Палец бабушки Веры передвигает по клеенке в кучку белого риса черную порченую рисинку. Значит, и в лупу старушка не видит ничего.
– Перестань напрягать зрение, – говорит Игорь. Непонятно почему он испытывает легкое раздражение. – Дай-ка я переберу!
Он делает резкое движение к столу. Бабушка Вера испуганно прикрывает кучки риса ладонями.
– Нет, нет! Я сама!
– Но ты должна дать отдых глазам. Чем бабушку жалеть, ты бы себя пожалела, свои глаза.
– Это моя работа. Я сама...
– Зачем делать бессмысленную работу? Какой-то сизифов труд... – говорит он, горячась. – Сизифов труд при помощи лупы! – Он умолкает, запнувшись.
Бабушка Вера тоже молчит. Она молчит долго. Игорь понимает, что старушка обижена. Слишком грубо: бессмысленная работа, сизифов труд! Пусть делает это единственное, что она может делать, и пусть ей кажется, что это важно. Игорь ерзает на стуле и даже вспотел: ему стыдно и хочется загладить грубость. Но слова для заглаживания никак не подбираются, и он продолжает молчать, угрюмо насупившись. Хлопнула входная дверь, кто-то протопал по коридору, щелкнул замок соседской комнаты. Судя по топанью – Бочкин. Очень медленно от одной кучки риса к другой бабушка Вера перетаскивает пальцем по рисинке. Лицо ее с приставленной к глазу лупой низко опущено. Игорь видит зеленоватое темя, белые волосы.
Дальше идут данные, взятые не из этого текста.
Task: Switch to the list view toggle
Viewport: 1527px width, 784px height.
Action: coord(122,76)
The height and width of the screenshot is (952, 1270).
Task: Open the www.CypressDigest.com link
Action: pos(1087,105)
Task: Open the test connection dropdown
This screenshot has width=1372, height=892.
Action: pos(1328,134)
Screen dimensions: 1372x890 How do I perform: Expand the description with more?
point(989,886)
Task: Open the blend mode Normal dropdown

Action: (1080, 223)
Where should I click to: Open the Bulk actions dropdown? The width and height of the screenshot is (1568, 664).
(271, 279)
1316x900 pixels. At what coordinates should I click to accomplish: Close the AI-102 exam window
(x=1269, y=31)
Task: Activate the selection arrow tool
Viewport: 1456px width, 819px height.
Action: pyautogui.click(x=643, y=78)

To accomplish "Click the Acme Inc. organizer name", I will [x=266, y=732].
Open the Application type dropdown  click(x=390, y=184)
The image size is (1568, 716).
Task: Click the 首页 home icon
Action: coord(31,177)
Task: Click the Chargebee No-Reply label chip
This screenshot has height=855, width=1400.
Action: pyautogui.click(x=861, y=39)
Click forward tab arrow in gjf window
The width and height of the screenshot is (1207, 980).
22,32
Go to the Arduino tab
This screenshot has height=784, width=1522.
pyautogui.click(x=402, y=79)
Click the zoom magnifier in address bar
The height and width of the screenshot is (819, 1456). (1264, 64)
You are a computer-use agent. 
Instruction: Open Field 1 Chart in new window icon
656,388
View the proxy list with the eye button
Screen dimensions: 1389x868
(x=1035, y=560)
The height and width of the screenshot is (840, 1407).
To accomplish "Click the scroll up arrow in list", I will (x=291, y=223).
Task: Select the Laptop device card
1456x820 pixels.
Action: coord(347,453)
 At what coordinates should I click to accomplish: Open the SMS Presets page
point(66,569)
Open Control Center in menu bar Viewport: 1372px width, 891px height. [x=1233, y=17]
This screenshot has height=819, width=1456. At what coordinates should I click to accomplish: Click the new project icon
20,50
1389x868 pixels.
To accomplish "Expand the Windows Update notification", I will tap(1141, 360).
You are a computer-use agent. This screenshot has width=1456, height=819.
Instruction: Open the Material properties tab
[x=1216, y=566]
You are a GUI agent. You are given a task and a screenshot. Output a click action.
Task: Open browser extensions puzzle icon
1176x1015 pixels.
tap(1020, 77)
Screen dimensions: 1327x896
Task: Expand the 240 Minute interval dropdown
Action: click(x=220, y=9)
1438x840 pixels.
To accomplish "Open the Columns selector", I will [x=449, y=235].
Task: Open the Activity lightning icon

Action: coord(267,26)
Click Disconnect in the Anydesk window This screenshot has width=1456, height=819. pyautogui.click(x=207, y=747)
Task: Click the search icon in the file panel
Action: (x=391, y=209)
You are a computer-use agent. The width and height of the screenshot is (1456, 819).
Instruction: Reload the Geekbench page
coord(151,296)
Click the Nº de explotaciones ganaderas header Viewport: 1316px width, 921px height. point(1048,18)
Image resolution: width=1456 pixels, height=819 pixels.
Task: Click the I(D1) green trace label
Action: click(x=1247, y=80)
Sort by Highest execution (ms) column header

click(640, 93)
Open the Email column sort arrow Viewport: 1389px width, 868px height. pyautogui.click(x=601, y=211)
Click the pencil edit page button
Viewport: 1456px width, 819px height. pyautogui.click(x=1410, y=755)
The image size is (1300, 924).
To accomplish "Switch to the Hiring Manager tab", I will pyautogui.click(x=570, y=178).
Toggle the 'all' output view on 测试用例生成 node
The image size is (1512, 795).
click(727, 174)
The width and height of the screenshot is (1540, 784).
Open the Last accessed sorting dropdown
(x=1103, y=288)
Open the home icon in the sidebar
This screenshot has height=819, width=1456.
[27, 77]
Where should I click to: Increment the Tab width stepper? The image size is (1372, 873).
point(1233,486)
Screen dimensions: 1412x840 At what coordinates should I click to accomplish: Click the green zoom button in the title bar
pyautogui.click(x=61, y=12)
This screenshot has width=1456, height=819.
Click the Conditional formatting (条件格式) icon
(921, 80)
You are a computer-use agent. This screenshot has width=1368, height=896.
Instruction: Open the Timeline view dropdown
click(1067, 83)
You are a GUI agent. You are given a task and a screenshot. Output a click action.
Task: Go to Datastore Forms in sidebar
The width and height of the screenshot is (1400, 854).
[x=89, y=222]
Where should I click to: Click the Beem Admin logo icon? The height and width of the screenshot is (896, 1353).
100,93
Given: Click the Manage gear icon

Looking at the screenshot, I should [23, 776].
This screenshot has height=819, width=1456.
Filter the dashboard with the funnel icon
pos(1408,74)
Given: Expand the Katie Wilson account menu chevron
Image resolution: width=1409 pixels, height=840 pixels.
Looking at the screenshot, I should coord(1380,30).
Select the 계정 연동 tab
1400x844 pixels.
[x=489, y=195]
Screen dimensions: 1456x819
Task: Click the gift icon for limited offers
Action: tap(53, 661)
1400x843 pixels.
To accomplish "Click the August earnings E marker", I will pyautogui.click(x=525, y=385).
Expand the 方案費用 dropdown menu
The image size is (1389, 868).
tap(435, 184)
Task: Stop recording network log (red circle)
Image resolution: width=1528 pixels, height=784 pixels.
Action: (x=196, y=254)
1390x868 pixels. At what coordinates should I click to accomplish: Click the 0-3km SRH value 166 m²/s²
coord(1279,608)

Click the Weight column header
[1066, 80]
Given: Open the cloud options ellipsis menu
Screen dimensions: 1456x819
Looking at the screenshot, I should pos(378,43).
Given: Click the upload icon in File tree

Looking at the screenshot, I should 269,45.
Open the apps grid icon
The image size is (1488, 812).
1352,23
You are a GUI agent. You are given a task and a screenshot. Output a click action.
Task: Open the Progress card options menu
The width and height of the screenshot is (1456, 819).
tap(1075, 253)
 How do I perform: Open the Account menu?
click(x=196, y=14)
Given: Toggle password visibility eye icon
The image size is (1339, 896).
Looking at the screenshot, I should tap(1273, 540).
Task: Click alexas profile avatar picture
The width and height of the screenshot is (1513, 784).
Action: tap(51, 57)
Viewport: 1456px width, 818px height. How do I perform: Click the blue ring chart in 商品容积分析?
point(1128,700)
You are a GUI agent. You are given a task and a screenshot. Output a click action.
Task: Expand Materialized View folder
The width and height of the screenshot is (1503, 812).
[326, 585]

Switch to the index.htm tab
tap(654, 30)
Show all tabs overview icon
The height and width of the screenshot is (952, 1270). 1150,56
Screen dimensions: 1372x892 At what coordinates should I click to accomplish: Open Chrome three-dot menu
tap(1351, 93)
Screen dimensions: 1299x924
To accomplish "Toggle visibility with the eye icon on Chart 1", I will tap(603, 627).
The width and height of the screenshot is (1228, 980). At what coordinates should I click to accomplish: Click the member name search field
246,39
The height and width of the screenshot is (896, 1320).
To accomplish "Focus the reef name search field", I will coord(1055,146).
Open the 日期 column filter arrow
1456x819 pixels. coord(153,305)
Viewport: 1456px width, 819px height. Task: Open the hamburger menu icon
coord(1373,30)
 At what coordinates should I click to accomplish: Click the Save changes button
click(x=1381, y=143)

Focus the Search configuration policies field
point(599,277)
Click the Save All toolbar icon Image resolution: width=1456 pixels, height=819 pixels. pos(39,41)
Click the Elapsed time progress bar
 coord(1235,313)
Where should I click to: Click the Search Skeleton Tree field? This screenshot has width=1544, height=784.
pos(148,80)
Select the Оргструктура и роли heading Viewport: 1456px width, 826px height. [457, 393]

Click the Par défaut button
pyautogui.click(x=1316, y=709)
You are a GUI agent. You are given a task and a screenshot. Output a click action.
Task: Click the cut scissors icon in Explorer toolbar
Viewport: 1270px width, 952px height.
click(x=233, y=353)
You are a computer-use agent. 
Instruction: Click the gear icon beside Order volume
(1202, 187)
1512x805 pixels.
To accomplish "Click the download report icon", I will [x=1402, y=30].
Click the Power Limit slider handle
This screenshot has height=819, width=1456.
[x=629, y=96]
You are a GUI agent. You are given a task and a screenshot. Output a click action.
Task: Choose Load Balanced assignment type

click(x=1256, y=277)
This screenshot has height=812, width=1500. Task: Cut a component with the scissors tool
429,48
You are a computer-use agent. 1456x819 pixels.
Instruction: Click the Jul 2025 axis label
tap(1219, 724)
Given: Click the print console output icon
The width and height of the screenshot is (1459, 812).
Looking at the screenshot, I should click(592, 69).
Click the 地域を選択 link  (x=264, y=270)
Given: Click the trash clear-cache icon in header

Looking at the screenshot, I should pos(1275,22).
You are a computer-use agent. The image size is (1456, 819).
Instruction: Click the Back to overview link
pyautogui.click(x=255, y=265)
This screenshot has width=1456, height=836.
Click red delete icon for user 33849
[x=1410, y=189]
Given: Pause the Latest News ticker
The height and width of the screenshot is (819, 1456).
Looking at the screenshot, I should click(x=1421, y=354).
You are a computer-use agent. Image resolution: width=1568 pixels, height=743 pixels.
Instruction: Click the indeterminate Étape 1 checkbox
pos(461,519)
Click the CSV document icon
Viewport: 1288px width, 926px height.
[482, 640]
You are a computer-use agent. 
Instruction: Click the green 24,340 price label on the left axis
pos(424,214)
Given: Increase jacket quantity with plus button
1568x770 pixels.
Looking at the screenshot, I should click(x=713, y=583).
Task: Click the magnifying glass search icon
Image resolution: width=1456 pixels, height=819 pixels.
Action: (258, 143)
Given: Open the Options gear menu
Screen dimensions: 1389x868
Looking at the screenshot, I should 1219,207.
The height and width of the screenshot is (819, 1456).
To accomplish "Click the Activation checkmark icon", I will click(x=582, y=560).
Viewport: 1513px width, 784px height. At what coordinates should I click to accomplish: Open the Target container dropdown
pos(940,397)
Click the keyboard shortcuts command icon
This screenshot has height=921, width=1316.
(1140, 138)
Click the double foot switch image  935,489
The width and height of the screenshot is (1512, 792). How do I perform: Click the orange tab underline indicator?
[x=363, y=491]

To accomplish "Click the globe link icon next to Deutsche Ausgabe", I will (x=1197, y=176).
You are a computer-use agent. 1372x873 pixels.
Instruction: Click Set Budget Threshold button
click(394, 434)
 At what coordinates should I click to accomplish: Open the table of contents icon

Вдруг вспоминается, что когда-то в детстве он лазил в пещеры и видел там, под землей, белую траву.
– Сизиф был рабом? – неожиданно спрашивает бабушка Вера.
– Кто? Сизиф? Сначала царем, потом рабом. Где-то в подземном мире...
– Как всякий человек. Сначала он царь, потом раб. Старость – это рабство... – Она молчит, наклоняет голову ниже. – Особенно такая бесполезная старость, как моя. Зачем я живу? Кому от этого польза, от моего прозябания?
– Ну, что ты говоришь!
– Мне самой? Давно уже нет. Моим близким? Я ничего не могу. Только ем их хлеб и раздражаю разговорами... Я раздражаю себя саму – тем, что я беспомощна, безглаза...
– Тебя же все любят, баба Вера!
– Я знаю... – Она кивает, кивает, не может остановиться. Медленно ползет по клеенке ее коротенький костяной палец. – Может быть, для них я и живу.